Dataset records
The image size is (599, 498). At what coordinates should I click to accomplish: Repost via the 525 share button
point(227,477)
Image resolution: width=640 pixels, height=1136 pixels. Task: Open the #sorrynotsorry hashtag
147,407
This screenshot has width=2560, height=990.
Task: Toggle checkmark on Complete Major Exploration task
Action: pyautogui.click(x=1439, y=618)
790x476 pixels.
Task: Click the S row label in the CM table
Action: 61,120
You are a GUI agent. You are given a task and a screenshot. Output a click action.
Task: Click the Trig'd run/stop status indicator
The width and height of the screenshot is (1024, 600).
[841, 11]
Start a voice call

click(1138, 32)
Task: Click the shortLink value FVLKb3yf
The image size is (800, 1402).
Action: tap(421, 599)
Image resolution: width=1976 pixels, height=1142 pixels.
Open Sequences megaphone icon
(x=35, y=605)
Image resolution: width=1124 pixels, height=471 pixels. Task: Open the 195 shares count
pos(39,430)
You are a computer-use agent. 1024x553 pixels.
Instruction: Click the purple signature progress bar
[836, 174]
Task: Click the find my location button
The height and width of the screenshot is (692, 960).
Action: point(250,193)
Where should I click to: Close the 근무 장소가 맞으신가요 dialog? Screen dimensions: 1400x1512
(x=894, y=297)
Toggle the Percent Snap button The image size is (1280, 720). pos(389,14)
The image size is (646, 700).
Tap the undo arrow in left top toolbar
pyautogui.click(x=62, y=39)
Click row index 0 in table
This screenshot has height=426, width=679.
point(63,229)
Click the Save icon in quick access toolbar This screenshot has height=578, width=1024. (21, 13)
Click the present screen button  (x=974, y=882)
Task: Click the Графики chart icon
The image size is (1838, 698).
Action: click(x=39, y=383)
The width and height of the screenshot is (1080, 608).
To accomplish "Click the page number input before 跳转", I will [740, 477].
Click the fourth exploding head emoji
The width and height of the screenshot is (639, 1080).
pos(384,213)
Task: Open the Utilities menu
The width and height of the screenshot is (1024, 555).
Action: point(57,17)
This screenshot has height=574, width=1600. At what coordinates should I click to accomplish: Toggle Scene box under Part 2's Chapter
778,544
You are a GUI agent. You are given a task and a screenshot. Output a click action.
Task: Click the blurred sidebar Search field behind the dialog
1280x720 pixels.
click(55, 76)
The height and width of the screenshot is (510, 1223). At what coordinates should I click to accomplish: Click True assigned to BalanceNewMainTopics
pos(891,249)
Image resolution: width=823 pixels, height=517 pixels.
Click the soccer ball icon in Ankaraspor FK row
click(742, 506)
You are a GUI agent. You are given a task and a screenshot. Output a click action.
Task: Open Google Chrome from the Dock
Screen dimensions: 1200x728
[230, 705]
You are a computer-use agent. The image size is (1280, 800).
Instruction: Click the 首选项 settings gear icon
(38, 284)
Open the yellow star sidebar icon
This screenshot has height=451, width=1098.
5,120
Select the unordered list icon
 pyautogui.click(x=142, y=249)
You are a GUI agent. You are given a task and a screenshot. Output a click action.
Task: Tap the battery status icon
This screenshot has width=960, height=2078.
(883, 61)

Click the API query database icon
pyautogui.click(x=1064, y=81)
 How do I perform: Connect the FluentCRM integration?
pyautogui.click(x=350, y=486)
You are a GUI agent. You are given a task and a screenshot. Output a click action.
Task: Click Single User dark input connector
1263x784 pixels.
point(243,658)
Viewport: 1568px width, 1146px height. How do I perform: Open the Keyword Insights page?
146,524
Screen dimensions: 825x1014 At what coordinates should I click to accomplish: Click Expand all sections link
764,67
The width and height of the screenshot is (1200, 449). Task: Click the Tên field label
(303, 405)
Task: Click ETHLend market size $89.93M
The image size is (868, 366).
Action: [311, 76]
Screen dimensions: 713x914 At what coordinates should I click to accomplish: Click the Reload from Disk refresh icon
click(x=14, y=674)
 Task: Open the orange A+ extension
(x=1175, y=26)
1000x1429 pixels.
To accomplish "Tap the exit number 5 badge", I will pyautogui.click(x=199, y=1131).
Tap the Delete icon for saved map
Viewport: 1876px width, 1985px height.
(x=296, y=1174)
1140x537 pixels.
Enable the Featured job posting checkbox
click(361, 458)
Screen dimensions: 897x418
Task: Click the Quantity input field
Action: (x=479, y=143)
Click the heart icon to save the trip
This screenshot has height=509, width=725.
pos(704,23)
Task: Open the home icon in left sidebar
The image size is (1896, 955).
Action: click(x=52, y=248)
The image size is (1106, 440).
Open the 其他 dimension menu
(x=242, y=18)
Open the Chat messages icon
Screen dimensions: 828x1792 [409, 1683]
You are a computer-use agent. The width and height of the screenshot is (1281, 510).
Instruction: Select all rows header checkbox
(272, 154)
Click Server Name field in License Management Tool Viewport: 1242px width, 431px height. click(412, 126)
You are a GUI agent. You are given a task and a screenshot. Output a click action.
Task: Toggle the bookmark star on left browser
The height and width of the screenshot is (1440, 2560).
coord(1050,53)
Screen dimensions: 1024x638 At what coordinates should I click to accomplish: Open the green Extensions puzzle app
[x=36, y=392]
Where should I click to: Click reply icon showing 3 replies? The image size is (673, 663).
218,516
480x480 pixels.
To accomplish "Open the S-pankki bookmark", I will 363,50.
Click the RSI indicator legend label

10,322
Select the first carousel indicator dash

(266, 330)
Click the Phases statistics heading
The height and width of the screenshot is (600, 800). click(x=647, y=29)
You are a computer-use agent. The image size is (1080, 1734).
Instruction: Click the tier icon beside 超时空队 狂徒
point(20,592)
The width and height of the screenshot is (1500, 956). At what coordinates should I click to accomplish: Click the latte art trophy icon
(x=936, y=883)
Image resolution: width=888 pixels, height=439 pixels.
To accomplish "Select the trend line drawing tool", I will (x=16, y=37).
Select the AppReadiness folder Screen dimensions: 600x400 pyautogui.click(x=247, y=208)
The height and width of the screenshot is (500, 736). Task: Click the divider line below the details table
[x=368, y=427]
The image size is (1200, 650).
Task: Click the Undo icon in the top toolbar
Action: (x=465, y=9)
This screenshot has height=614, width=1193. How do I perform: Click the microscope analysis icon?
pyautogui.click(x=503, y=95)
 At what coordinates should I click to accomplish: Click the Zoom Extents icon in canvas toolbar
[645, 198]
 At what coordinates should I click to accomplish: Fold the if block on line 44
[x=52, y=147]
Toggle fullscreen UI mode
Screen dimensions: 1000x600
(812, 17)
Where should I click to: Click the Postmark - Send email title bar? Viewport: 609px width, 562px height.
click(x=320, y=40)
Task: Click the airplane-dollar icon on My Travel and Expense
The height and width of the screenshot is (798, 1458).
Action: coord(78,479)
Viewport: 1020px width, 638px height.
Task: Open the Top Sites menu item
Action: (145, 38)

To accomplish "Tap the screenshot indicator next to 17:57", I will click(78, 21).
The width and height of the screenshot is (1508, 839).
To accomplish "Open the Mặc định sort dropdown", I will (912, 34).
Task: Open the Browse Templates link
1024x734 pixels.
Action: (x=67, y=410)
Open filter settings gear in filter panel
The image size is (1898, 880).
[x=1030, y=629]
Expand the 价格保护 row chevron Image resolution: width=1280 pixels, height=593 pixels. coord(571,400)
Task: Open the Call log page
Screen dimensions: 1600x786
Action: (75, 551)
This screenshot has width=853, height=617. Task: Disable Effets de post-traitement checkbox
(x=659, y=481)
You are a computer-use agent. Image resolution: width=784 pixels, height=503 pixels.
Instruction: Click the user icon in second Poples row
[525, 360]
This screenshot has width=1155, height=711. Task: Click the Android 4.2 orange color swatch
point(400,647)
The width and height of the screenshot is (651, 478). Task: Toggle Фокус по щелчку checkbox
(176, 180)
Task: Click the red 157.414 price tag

Aim of the exercise> Print exactly the line containing "This screenshot has width=1155, height=711." and every line after it through the end of the records above, and nothing else.

Reply to the exercise>
This screenshot has width=1155, height=711. Task: Click the Android 4.2 orange color swatch
point(400,647)
The width and height of the screenshot is (651, 478). Task: Toggle Фокус по щелчку checkbox
(176, 180)
Task: Click the red 157.414 price tag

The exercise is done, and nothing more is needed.